§ Problem to solve: Copy these lines exactly as they appear, covering all of the records.

[A block of data]
☆ ☆ ☆ ☆ ☆

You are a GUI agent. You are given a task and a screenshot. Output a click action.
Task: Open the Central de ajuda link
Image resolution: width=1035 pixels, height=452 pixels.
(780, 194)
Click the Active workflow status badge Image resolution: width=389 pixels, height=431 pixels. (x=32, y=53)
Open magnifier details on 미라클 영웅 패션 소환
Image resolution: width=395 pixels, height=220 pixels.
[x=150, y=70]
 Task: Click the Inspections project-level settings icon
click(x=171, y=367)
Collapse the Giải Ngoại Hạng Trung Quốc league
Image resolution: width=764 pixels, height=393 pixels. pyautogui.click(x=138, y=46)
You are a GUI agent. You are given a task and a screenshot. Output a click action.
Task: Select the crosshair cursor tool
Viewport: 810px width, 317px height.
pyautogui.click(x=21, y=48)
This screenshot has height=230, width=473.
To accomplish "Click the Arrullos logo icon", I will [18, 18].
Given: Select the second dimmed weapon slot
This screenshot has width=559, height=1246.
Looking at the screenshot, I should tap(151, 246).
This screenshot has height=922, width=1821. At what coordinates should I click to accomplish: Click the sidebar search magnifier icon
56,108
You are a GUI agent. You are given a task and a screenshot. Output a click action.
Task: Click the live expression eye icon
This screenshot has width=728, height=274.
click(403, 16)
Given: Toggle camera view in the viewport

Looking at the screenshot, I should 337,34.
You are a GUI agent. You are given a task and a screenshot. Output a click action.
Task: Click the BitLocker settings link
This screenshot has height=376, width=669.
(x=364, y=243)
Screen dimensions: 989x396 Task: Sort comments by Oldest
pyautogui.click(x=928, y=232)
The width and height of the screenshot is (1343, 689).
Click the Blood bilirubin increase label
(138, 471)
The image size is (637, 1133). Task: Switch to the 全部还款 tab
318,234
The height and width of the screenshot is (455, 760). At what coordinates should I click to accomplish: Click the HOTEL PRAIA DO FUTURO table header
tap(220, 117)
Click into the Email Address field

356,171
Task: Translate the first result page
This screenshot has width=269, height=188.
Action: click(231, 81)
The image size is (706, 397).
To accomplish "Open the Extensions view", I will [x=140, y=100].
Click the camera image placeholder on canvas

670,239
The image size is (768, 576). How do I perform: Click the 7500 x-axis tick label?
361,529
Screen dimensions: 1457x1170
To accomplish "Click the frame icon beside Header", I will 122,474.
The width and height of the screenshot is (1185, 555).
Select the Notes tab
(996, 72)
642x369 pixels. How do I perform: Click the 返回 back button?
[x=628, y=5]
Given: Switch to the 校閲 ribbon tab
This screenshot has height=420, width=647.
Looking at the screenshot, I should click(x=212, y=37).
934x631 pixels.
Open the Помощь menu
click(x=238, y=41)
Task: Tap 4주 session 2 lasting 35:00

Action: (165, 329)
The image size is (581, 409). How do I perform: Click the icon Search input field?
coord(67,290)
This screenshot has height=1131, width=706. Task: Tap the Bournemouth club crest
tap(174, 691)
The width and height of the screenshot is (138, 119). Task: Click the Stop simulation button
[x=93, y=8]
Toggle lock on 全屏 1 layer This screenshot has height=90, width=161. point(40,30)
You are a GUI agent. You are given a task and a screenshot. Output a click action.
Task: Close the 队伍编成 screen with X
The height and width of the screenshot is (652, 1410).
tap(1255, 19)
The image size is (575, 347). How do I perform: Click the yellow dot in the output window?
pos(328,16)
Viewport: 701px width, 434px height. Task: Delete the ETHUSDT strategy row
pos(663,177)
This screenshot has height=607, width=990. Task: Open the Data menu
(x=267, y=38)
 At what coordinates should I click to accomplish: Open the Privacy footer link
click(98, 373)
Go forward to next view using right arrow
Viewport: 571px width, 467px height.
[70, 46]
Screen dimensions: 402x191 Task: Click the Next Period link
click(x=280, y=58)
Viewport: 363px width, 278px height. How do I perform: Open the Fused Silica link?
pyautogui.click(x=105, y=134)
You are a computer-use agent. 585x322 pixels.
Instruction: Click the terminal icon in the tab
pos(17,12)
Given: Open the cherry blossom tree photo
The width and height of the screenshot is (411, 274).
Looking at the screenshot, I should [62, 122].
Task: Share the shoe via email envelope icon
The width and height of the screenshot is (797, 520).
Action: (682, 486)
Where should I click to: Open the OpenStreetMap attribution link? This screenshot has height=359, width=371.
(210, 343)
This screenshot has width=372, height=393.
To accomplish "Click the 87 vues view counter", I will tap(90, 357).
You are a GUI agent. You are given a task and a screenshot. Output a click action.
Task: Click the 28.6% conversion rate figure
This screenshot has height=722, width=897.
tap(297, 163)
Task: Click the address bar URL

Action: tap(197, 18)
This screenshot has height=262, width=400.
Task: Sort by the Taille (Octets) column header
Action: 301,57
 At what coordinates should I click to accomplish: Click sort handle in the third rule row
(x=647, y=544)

☆ ☆ ☆ ☆ ☆

§ Worked answer:
You are a GUI agent. You are given a task and a screenshot. Output a click action.
Task: Open the Central de ajuda link
Image resolution: width=1035 pixels, height=452 pixels.
(780, 194)
Click the Active workflow status badge Image resolution: width=389 pixels, height=431 pixels. (x=32, y=53)
Open magnifier details on 미라클 영웅 패션 소환
Image resolution: width=395 pixels, height=220 pixels.
[x=150, y=70]
 Task: Click the Inspections project-level settings icon
click(x=171, y=367)
Collapse the Giải Ngoại Hạng Trung Quốc league
Image resolution: width=764 pixels, height=393 pixels. pyautogui.click(x=138, y=46)
You are a GUI agent. You are given a task and a screenshot. Output a click action.
Task: Select the crosshair cursor tool
Viewport: 810px width, 317px height.
pyautogui.click(x=21, y=48)
This screenshot has height=230, width=473.
To accomplish "Click the Arrullos logo icon", I will [18, 18].
Given: Select the second dimmed weapon slot
This screenshot has width=559, height=1246.
Looking at the screenshot, I should tap(151, 246).
This screenshot has height=922, width=1821. At what coordinates should I click to accomplish: Click the sidebar search magnifier icon
56,108
You are a GUI agent. You are given a task and a screenshot. Output a click action.
Task: Click the live expression eye icon
This screenshot has width=728, height=274.
click(403, 16)
Given: Toggle camera view in the viewport

Looking at the screenshot, I should 337,34.
You are a GUI agent. You are given a task and a screenshot. Output a click action.
Task: Click the BitLocker settings link
This screenshot has height=376, width=669.
(x=364, y=243)
Screen dimensions: 989x396 Task: Sort comments by Oldest
pyautogui.click(x=928, y=232)
The width and height of the screenshot is (1343, 689).
Click the Blood bilirubin increase label
(138, 471)
The image size is (637, 1133). Task: Switch to the 全部还款 tab
318,234
The height and width of the screenshot is (455, 760). At what coordinates should I click to accomplish: Click the HOTEL PRAIA DO FUTURO table header
tap(220, 117)
Click into the Email Address field

356,171
Task: Translate the first result page
This screenshot has width=269, height=188.
Action: click(231, 81)
The image size is (706, 397).
To accomplish "Open the Extensions view", I will [x=140, y=100].
Click the camera image placeholder on canvas

670,239
The image size is (768, 576). How do I perform: Click the 7500 x-axis tick label?
361,529
Screen dimensions: 1457x1170
To accomplish "Click the frame icon beside Header", I will 122,474.
The width and height of the screenshot is (1185, 555).
Select the Notes tab
(996, 72)
642x369 pixels. How do I perform: Click the 返回 back button?
[x=628, y=5]
Given: Switch to the 校閲 ribbon tab
This screenshot has height=420, width=647.
Looking at the screenshot, I should click(x=212, y=37).
934x631 pixels.
Open the Помощь menu
click(x=238, y=41)
Task: Tap 4주 session 2 lasting 35:00

Action: (165, 329)
The image size is (581, 409). How do I perform: Click the icon Search input field?
coord(67,290)
This screenshot has height=1131, width=706. Task: Tap the Bournemouth club crest
tap(174, 691)
The width and height of the screenshot is (138, 119). Task: Click the Stop simulation button
[x=93, y=8]
Toggle lock on 全屏 1 layer This screenshot has height=90, width=161. point(40,30)
You are a GUI agent. You are given a task and a screenshot. Output a click action.
Task: Close the 队伍编成 screen with X
The height and width of the screenshot is (652, 1410).
tap(1255, 19)
The image size is (575, 347). How do I perform: Click the yellow dot in the output window?
pos(328,16)
Viewport: 701px width, 434px height. Task: Delete the ETHUSDT strategy row
pos(663,177)
This screenshot has height=607, width=990. Task: Open the Data menu
(x=267, y=38)
 At what coordinates should I click to accomplish: Open the Privacy footer link
click(98, 373)
Go forward to next view using right arrow
Viewport: 571px width, 467px height.
[70, 46]
Screen dimensions: 402x191 Task: Click the Next Period link
click(x=280, y=58)
Viewport: 363px width, 278px height. How do I perform: Open the Fused Silica link?
pyautogui.click(x=105, y=134)
You are a computer-use agent. 585x322 pixels.
Instruction: Click the terminal icon in the tab
pos(17,12)
Given: Open the cherry blossom tree photo
The width and height of the screenshot is (411, 274).
Looking at the screenshot, I should [62, 122].
Task: Share the shoe via email envelope icon
The width and height of the screenshot is (797, 520).
Action: (682, 486)
Where should I click to: Open the OpenStreetMap attribution link? This screenshot has height=359, width=371.
(210, 343)
This screenshot has width=372, height=393.
To accomplish "Click the 87 vues view counter", I will tap(90, 357).
You are a GUI agent. You are given a task and a screenshot. Output a click action.
Task: Click the 28.6% conversion rate figure
This screenshot has height=722, width=897.
tap(297, 163)
Task: Click the address bar URL

Action: tap(197, 18)
This screenshot has height=262, width=400.
Task: Sort by the Taille (Octets) column header
Action: 301,57
 At what coordinates should I click to accomplish: Click sort handle in the third rule row
(x=647, y=544)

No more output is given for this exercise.